The FDA's New Playbook: How Drug Pricing Power is Shifting in 2025

The FDA's new Commissioner's National Priority Voucher (CNPV) program is rewriting the rules of the game for Big Pharma. By tying accelerated drug approvals to therapies aligned with U.S. national priorities—and indirectly linking them to global pricing benchmarks—this initiative is creating a seismic shift in how drugmakers price their products. Investors, take note: The era of unchecked U.S. pricing power is over. Let's unpack why this matters and which drugmakers are positioned to win—or lose—in this new landscape.

The Structural Shift: NPVs, MFN, and Pricing Pressure

The CNPV program fast-tracks approvals for drugs addressing health crises, rare diseases, or boosting domestic manufacturing—a clear nod to national security and public health priorities. But here's the catch: While the program doesn't explicitly require price alignment with international markets, it operates in tandem with the Trump administration's Most-Favored-Nation (MFN) policy. This policy aims to index U.S. drug prices to those in 14 developed nations, effectively capping Medicare prices at the lowest global rate.

The result? A two-pronged pressure on drugmakers:
1. Accelerate approvals via CNPV to meet U.S. priorities.
2. Align prices with global benchmarks to qualify for such incentives or avoid MFN penalties.

This is a game-changer. Companies with therapies that don't fit these priorities—or that rely on high U.S. prices—will face margin compression. Those with diversified pipelines, international revenue streams, or treatments in high-demand therapeutic areas (e.g., rare diseases, oncology) can retain pricing leverage.

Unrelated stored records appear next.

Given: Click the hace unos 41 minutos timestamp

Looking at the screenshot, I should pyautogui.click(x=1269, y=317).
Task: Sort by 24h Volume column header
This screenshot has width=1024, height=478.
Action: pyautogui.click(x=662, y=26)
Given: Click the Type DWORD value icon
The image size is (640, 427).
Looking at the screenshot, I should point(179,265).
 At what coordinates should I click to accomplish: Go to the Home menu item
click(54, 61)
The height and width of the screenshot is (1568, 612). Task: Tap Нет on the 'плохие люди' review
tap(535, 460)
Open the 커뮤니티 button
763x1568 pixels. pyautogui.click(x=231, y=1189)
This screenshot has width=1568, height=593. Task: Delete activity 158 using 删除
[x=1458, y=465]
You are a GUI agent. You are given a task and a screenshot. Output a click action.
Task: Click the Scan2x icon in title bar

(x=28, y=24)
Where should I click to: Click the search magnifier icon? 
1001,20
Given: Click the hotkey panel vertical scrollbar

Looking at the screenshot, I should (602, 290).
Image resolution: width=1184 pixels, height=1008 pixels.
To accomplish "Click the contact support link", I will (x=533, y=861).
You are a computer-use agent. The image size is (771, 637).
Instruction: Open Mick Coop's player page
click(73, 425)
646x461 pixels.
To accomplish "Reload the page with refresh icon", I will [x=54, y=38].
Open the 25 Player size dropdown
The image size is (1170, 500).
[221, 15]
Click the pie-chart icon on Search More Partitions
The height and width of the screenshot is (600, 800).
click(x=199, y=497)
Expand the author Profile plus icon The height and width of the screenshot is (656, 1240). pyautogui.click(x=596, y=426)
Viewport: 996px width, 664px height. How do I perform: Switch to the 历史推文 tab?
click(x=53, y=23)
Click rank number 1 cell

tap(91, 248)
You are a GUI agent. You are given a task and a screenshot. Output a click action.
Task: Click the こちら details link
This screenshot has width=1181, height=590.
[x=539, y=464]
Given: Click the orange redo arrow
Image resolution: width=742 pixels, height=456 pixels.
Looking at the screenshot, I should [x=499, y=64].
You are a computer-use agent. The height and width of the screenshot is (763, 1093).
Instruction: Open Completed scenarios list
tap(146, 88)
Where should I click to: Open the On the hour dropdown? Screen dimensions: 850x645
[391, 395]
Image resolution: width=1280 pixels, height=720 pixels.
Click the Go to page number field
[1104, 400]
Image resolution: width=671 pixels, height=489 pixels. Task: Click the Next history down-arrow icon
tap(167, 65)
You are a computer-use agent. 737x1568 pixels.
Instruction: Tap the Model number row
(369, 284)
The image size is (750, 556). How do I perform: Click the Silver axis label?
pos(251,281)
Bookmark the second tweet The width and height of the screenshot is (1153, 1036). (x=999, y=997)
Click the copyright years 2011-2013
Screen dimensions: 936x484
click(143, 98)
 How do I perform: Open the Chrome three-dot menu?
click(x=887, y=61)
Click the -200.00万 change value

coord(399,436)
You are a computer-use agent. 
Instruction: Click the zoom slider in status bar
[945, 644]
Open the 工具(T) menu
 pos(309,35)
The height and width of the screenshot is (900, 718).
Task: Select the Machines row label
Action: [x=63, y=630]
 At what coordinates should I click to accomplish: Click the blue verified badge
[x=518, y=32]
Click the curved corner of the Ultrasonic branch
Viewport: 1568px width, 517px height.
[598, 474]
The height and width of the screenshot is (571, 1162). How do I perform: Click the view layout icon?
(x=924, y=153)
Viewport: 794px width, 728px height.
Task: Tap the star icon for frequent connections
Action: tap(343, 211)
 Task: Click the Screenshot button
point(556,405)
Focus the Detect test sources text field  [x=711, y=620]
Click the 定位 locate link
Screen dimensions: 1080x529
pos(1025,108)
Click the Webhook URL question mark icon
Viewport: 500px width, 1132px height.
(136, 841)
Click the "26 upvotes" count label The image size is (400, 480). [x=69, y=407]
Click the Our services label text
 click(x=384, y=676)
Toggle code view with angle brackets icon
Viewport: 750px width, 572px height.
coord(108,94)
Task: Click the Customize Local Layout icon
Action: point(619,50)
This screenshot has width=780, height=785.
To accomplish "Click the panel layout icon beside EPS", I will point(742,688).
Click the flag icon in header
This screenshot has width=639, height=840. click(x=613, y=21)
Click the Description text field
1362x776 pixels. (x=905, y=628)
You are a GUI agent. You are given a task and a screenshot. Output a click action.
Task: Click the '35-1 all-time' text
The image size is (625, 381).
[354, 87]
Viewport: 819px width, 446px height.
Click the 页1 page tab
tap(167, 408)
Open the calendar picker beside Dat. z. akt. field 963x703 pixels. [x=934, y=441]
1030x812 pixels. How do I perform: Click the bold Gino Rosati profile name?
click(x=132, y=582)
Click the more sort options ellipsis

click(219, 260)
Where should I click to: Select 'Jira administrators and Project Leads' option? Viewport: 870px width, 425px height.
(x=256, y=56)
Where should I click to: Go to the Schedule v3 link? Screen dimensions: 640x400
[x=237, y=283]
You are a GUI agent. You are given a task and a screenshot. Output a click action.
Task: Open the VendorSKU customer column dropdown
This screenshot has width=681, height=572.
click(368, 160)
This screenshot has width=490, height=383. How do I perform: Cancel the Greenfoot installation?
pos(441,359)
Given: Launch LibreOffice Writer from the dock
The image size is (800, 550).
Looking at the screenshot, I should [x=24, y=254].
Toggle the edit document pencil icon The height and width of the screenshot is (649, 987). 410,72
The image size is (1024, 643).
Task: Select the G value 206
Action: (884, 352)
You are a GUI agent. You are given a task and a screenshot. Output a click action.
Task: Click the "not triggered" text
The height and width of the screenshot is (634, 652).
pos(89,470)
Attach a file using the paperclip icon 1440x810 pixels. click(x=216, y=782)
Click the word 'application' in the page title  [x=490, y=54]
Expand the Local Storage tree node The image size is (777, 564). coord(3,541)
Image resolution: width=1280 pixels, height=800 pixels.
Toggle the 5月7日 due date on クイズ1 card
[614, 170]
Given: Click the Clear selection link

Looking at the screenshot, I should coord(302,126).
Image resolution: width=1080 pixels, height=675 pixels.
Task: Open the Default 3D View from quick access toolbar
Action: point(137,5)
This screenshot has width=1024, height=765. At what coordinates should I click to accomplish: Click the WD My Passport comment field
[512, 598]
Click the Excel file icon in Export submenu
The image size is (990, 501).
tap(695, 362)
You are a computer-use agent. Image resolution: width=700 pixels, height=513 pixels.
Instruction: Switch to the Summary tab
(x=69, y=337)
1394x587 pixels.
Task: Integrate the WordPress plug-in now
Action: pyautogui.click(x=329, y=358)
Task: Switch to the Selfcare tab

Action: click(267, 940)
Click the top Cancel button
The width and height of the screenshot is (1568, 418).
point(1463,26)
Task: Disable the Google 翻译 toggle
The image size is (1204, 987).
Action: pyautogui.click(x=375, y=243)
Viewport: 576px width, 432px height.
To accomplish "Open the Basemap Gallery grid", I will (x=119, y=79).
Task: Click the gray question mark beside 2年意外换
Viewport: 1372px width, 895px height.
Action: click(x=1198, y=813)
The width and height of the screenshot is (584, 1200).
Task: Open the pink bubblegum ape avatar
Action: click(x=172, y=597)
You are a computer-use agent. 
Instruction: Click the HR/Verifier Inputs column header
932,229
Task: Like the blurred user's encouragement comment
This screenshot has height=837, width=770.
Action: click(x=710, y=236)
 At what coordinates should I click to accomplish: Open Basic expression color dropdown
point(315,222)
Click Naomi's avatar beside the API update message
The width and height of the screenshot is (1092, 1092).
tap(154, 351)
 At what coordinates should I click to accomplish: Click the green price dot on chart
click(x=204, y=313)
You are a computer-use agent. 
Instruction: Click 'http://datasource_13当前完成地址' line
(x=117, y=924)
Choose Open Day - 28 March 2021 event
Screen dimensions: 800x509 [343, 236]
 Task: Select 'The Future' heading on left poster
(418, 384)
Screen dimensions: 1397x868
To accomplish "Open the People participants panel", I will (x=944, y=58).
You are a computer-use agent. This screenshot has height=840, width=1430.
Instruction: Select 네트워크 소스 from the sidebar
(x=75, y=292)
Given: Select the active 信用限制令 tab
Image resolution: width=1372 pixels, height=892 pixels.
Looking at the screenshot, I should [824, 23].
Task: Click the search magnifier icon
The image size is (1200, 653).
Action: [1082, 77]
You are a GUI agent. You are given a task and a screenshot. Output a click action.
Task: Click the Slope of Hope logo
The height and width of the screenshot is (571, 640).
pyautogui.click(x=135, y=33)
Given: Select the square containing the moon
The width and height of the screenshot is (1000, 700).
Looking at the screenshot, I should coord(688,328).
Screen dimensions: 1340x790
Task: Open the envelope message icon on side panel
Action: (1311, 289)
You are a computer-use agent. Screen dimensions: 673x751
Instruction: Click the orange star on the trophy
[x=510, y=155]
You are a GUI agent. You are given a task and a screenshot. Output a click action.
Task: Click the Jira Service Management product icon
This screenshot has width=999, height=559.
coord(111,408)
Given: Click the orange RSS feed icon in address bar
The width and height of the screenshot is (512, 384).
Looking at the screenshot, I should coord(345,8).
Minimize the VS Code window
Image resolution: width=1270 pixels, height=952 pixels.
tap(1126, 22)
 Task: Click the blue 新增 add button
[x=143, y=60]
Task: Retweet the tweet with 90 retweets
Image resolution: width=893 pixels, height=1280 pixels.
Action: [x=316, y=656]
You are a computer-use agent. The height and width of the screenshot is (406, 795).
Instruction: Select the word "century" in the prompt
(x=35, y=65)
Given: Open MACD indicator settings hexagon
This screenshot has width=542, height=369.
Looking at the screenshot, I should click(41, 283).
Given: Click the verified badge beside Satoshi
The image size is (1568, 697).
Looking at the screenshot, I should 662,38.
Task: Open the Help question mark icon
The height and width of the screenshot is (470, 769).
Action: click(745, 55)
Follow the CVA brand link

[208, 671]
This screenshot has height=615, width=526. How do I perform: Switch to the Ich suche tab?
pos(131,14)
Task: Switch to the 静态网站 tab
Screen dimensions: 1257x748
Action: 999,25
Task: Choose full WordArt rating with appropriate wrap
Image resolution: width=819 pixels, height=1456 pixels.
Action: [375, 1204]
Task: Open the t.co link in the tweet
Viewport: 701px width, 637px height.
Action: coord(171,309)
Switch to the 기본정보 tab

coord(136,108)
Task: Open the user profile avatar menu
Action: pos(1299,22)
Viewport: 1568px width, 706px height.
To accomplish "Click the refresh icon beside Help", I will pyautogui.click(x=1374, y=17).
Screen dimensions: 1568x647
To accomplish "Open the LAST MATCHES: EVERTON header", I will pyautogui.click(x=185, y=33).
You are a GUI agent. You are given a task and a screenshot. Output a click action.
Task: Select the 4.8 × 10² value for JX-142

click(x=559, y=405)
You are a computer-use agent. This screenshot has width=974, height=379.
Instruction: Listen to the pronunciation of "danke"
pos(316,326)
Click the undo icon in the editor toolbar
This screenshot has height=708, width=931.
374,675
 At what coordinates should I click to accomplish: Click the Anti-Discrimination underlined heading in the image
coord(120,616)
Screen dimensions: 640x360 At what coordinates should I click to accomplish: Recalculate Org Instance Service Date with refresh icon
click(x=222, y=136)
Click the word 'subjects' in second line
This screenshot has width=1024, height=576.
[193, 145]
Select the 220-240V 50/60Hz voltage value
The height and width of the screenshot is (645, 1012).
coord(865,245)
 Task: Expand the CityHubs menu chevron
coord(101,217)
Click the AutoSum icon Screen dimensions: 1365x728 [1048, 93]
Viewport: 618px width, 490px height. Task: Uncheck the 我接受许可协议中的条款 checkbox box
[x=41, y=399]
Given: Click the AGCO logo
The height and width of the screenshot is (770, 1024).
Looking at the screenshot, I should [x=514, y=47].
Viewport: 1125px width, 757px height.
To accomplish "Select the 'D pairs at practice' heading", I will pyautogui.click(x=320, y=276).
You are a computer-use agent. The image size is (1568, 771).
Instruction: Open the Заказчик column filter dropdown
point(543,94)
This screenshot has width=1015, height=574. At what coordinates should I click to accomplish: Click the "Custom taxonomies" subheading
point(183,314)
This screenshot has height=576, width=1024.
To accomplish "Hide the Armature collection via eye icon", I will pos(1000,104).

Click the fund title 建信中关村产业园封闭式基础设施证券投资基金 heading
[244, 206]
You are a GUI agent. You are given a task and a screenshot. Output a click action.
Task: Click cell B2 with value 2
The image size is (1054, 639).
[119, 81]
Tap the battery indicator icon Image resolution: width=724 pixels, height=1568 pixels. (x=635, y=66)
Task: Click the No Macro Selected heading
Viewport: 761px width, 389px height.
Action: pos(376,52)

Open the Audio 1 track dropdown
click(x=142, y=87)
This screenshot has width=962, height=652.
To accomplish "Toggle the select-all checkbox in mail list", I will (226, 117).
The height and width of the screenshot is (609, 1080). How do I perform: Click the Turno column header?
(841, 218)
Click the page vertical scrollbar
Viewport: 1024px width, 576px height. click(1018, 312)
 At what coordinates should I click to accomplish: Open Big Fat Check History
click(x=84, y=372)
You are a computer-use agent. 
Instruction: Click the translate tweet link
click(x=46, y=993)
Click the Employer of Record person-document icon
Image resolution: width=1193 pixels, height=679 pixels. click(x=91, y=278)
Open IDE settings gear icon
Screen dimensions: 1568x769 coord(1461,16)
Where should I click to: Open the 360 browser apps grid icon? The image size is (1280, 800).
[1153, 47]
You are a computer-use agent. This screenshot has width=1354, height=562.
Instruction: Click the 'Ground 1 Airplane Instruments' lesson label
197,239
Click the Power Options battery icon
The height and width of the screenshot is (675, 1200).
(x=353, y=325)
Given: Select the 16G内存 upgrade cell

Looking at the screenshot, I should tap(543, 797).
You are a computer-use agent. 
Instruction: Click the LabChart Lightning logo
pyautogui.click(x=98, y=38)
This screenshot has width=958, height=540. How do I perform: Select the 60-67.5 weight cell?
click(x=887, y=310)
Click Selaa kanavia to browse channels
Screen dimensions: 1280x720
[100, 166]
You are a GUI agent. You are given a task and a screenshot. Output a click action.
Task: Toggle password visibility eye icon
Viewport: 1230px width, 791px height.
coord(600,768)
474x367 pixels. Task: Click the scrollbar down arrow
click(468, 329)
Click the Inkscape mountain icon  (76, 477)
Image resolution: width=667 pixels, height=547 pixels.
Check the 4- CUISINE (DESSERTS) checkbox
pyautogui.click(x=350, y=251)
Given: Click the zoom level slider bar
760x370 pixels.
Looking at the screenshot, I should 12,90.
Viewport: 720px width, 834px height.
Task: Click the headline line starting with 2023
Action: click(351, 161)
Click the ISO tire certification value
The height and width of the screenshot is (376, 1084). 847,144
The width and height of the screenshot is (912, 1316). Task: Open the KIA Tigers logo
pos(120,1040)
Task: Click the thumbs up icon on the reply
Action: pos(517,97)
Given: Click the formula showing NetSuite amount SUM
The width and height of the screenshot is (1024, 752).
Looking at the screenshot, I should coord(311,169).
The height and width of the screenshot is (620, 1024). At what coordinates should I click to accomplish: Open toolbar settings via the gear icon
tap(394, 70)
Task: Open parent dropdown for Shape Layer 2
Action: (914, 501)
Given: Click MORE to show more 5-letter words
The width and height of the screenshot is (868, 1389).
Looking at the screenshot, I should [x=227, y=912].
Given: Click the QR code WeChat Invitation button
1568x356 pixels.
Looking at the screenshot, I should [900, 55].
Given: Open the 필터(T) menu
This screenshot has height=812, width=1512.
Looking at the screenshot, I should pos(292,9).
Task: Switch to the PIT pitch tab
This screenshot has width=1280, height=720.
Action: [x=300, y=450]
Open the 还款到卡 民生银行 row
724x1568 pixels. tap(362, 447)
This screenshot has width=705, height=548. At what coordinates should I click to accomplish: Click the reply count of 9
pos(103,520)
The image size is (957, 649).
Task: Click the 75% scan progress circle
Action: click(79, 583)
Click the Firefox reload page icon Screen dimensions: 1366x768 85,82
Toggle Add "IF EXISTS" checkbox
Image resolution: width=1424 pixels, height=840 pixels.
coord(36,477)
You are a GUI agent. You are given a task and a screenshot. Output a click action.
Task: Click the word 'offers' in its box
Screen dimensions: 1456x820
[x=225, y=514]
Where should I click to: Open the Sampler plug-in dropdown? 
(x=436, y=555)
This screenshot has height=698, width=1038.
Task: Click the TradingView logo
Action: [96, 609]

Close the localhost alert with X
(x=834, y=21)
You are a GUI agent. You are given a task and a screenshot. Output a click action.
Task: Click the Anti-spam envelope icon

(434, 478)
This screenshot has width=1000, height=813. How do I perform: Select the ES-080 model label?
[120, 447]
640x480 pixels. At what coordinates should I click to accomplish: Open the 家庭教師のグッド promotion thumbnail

Breaking Down the Winners and Losers: PFE, MRK, BMY

Pfizer (PFE): The Regulatory Insider with Risks

• Strengths: Pfizer's leadership includes Dr. Patricia Cavazzoni, a former FDA CDER chief. This gives them an edge in navigating the CNPV's accelerated review process. Their maternal RSV vaccine pipeline aligns with public health priorities, potentially securing fast-track status.
• Weakness: Over 40% of Pfizer's revenue comes from the U.S., making it vulnerable to MFN-driven price cuts. Its blockbuster drugs like Paxlovid (now facing generic competition) and cholesterol meds face declining U.S. pricing power.
• Investment Take: Buy if you believe Pfizer can diversify its pipeline and expand into high-margin markets like rare diseases. But beware—its heavy U.S. exposure is a red flag.

Merck (MRK): The CNPV Play with Strong Efficacy

• Strengths: Merck's clesrovimab (RSV prevention) just secured FDA approval with 84% efficacy in reducing hospitalizations. This therapy fits squarely into CNPV's “health crises” priority, giving Merck a clear path to accelerated reviews. Its global manufacturing footprint (e.g., U.S. and EU facilities) also buffers against MFN pressures.
• Weakness: Over 30% of revenue still comes from the U.S., and its reliance on older drugs like Keytruda (facing biosimilar threats) could strain margins.
• Investment Take: A solid hold. Merck's R&D focus on infectious diseases and oncology gives it CNPV-friendly pipelines, but monitor its U.S. pricing strategy.

Bristol-Myers Squibb (BMY): The Pipeline Gambler

• Strengths: BMY's acquisition of 2seventy bio ($286M) expands its R&D into novel therapies like antibody-drug conjugates and RNA treatments. These align with CNPV's “innovative cures” criteria. Its focus on rare diseases (e.g., Friedreich's ataxia) and oncology also fits high-priority areas.
• Weakness: With ~45% of revenue in the U.S., BMY is exposed to MFN-driven price caps. Its legacy drugs (e.g., Revlimid) face generic competition, squeezing margins.
• Investment Take: A speculative buy. BMY's pipeline diversity is promising, but its heavy U.S. reliance and reliance on legacy products make it risky.

The Bottom Line: Re-Evaluate Valuations Based on Geographic Exposure and Pipeline Diversity

Investors must ask two questions:
1. How much revenue is tied to the U.S.? Companies with >40% U.S. exposure (like PFE and BMY) face greater margin compression risks.
2. Is the pipeline CNPV-friendly? Therapies in rare diseases, oncology, or infectious diseases (like MRK's RSV drug) can secure fast-track status, preserving pricing power.

Action Items:
- Buy MRK: Strong CNPV-aligned pipeline, global diversification, and proven efficacy data.
- Avoid PFE: Overexposed to U.S. pricing risks without enough high-margin pipeline wins.
- Hold BMY: Potential upside from R&D bets, but wait for clearer signs of pipeline execution.

The FDA's new playbook is here to stay. Those who adapt fastest to global pricing realities—and bet on therapies that matter most to regulators—will outlast the margin-squeeze storm. The rest? They're just playing with fire.

As of July 2025, data sources include FDA announcements, company earnings reports, and third-party analyses.